EXCERPTED TEXT
........

I am considering converting a project over to Windows XP Embedded from XP
Professional. I am planning on keeping the current hardware platform and just
changing the O/S. It is currently running on a VIA EPIA SP-13000 mini-ITX
motherboard which has 512Mb RAM, and a 7200 RPM 60Gb hard disk. It will be
driving a sound card, touch screen LCD and some other USB hardware, as well
as possibly some wireless networking and maybe bluetooth operations.

My big concern is start-up speed. The current WinXP Pro installation which
has been optimized and trimmed down as much as possible currently takes about
65 seconds from power-on to application active. I shaved that down to about
35 seconds by hibernating rather than shutting down, but I would like to get
this down even lower.

Hence the consideration for Windows XP Embedded. Is it any better than an
optimized version of regular Windows XP?
 
VHarvey said:
Hence the consideration for Windows XP Embedded. Is it any better
than an optimized version of regular Windows XP?

In my opinion you *may* be able to shave a bit of time
by not including unnecessary drivers but I doubt you will
gain much. XPE is still XP Pro binaries.

........

(Entries for locating text and elements)
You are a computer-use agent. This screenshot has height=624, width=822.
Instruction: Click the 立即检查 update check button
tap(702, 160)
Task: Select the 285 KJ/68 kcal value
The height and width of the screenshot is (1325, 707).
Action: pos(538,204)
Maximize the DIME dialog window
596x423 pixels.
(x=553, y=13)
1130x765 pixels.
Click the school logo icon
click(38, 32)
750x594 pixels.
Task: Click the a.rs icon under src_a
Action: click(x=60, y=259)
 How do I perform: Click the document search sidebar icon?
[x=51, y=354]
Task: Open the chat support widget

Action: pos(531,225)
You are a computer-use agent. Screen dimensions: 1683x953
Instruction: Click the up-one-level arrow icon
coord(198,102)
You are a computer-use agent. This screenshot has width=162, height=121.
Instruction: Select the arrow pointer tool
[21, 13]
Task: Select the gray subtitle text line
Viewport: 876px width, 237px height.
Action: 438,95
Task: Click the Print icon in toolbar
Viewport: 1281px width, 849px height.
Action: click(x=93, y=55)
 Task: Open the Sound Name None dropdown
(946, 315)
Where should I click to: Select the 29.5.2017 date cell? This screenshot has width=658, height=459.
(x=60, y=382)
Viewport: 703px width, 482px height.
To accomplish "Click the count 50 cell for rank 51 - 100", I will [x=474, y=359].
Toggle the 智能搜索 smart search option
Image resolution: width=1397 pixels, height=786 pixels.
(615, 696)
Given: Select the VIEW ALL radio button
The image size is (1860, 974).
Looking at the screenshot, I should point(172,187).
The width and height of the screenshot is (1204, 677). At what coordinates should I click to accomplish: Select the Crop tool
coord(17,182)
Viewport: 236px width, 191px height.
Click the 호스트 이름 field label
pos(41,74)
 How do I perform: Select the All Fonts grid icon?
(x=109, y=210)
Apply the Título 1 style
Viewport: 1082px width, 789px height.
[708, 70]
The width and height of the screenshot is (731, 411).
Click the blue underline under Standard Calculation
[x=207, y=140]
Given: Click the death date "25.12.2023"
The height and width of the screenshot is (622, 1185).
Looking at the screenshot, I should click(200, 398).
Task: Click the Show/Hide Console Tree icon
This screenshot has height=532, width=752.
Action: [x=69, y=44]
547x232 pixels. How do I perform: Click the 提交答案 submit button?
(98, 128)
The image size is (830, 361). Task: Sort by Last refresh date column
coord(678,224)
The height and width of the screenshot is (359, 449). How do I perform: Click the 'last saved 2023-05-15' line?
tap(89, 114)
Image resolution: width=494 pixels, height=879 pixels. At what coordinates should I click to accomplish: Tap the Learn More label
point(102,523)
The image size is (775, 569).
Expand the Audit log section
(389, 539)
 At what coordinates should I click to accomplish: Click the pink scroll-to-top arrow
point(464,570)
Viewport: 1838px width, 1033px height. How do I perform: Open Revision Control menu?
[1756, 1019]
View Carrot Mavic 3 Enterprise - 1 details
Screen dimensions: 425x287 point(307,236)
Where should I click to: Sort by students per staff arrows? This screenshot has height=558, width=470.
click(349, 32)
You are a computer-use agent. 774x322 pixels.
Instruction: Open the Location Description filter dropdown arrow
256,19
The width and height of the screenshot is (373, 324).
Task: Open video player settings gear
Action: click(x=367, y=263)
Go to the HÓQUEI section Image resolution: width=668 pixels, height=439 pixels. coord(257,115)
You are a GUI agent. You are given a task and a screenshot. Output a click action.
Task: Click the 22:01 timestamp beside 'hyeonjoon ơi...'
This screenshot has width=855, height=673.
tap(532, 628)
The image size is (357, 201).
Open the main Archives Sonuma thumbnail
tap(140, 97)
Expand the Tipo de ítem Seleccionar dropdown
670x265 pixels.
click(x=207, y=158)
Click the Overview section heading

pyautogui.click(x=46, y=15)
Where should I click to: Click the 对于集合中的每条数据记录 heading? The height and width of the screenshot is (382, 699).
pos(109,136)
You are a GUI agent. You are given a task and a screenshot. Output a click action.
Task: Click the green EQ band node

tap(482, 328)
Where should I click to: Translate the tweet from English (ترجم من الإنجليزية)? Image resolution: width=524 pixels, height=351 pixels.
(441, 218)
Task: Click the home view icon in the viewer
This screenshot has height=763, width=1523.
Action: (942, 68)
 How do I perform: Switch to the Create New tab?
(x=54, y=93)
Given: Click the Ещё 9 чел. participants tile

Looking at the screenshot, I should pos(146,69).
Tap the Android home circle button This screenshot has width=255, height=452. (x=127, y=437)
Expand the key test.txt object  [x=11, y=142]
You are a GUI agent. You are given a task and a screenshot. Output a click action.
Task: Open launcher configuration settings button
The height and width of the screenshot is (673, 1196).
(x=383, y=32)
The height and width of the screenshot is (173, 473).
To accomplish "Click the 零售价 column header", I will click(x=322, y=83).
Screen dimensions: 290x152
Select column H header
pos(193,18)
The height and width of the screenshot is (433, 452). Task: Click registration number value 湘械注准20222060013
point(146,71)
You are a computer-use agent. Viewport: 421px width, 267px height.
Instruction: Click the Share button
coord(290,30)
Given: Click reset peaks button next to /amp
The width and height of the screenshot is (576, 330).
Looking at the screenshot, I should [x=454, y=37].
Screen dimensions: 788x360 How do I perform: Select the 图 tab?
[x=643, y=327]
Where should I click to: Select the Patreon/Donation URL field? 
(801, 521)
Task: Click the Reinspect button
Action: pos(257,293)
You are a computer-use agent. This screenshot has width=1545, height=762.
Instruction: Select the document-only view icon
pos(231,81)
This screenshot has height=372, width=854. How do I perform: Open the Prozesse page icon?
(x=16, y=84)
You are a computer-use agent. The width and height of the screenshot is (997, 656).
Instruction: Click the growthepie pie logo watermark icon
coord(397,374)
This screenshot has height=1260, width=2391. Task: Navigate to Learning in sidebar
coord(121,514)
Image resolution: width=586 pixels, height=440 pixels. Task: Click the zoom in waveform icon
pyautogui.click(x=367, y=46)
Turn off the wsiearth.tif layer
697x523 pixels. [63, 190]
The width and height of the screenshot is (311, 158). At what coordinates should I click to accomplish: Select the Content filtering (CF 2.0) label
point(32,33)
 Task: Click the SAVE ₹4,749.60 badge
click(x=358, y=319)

........

PROBLEM SET
a) In the XP Embedded discussion, why does the reply doubt that switching to Windows XP Embedded will gain much start-up time?
b) From the XP Embedded discussion, output verbatim the passage that opens with the words "I am considering" and closes with "maybe bluetooth operations.".

TASK ANSWERS
a) The reply says some time may be saved by leaving out unnecessary drivers. Little more is likely to be gained, because XPE is still XP Pro binaries.

b)
I am considering converting a project over to Windows XP Embedded from XP
Professional. I am planning on keeping the current hardware platform and just
changing the O/S. It is currently running on a VIA EPIA SP-13000 mini-ITX
motherboard which has 512Mb RAM, and a 7200 RPM 60Gb hard disk. It will be
driving a sound card, touch screen LCD and some other USB hardware, as well
as possibly some wireless networking and maybe bluetooth operations.